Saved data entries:
□ □ □

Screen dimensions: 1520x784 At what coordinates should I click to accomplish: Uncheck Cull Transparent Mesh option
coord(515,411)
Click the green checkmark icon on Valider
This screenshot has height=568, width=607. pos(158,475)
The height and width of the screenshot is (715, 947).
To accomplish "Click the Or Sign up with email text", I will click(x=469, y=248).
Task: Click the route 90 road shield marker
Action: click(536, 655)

□ □ □

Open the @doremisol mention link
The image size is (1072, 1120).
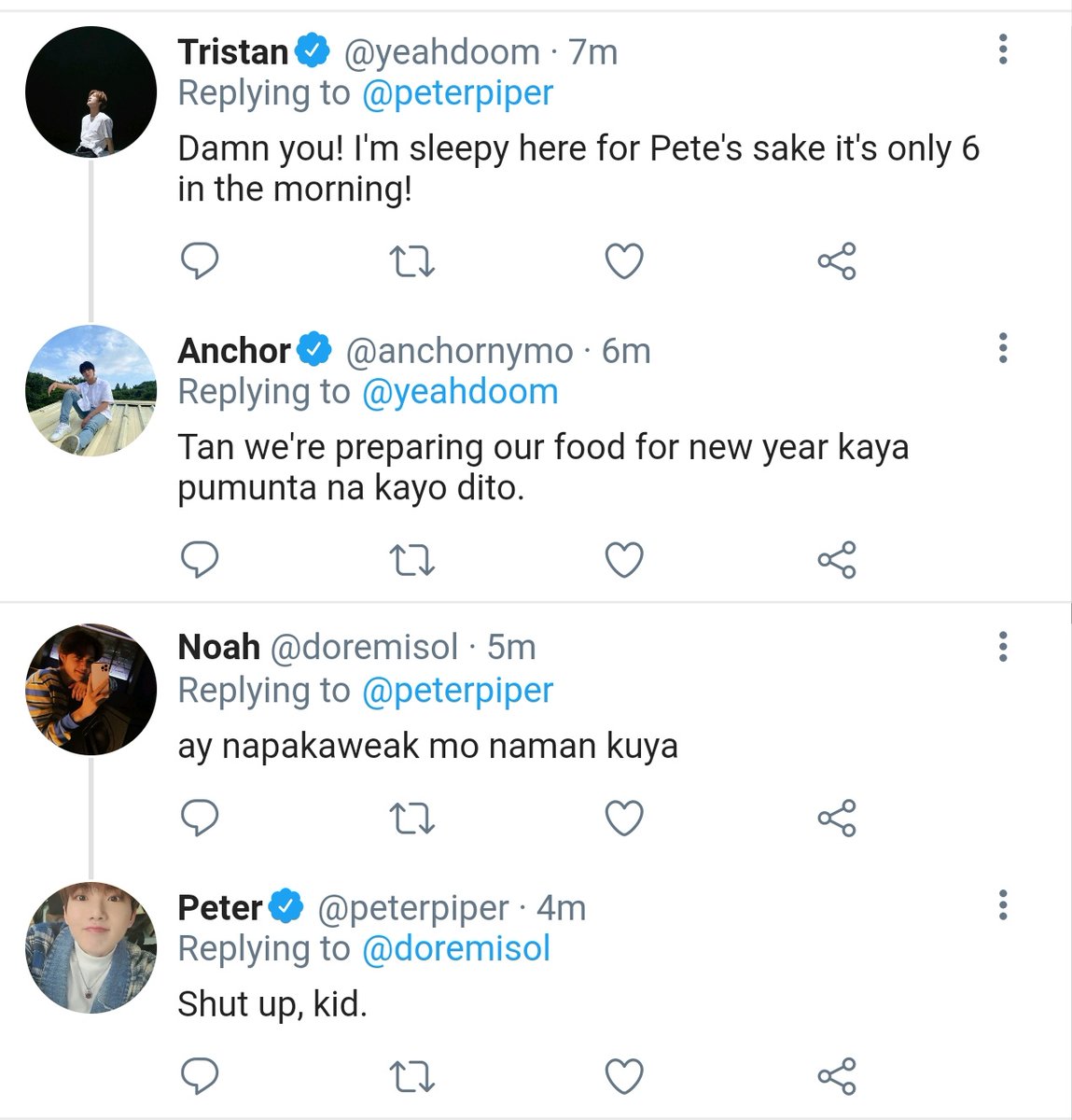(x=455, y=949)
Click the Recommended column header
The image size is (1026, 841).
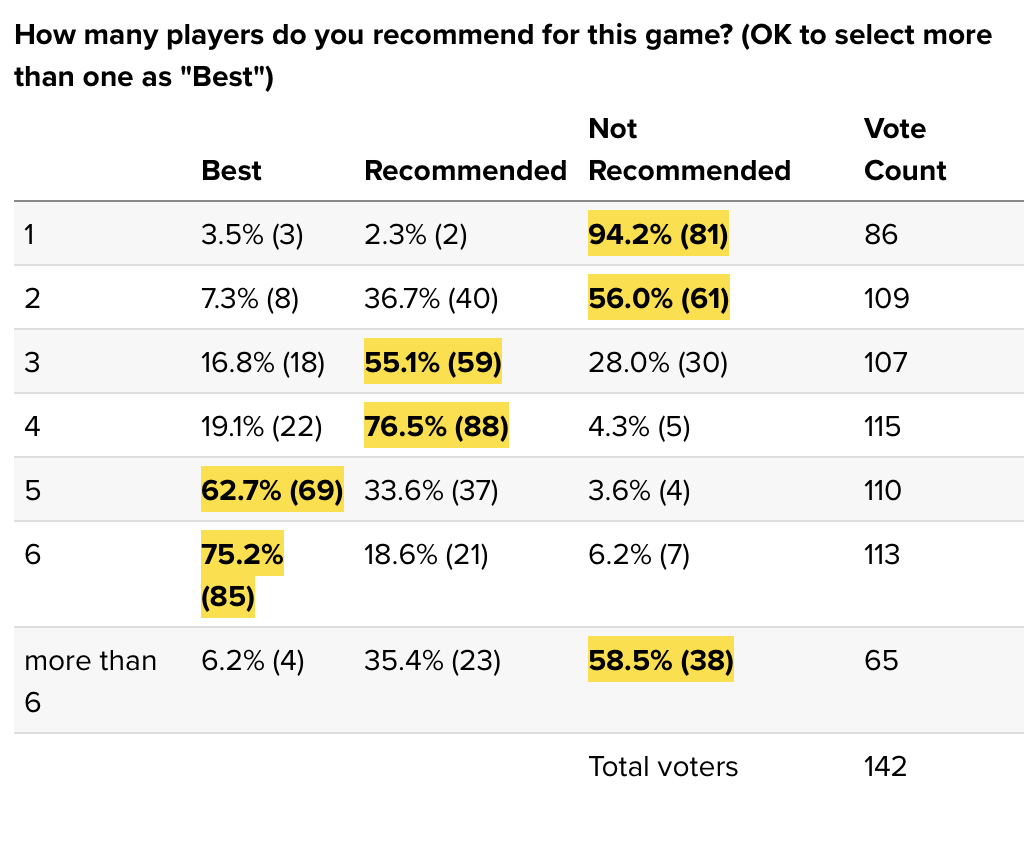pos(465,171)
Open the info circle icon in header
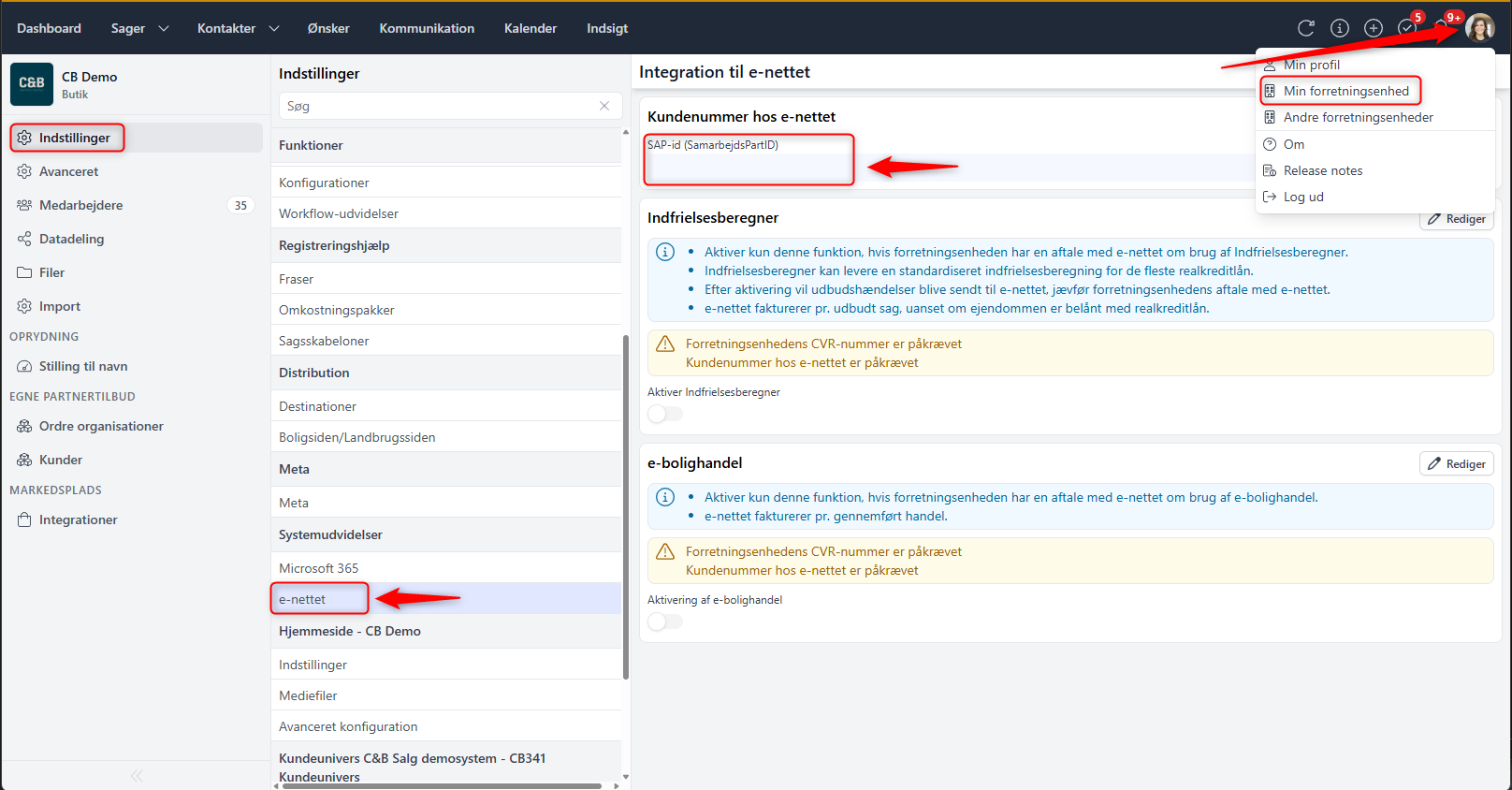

□ □ □

◆ **TASK TO CARRY OUT**
Using the data above, set down each line from the line with "Open the @doremisol mention link" to the line with "Open the info circle icon in header" exactly, both ends included, and leave the pictures behind. Nothing else belongs.

◆ **WRITTEN RESPONSE**
Open the @doremisol mention link
The image size is (1072, 1120).
(x=455, y=949)
Click the Recommended column header
The image size is (1026, 841).
pos(465,171)
Open the info circle icon in header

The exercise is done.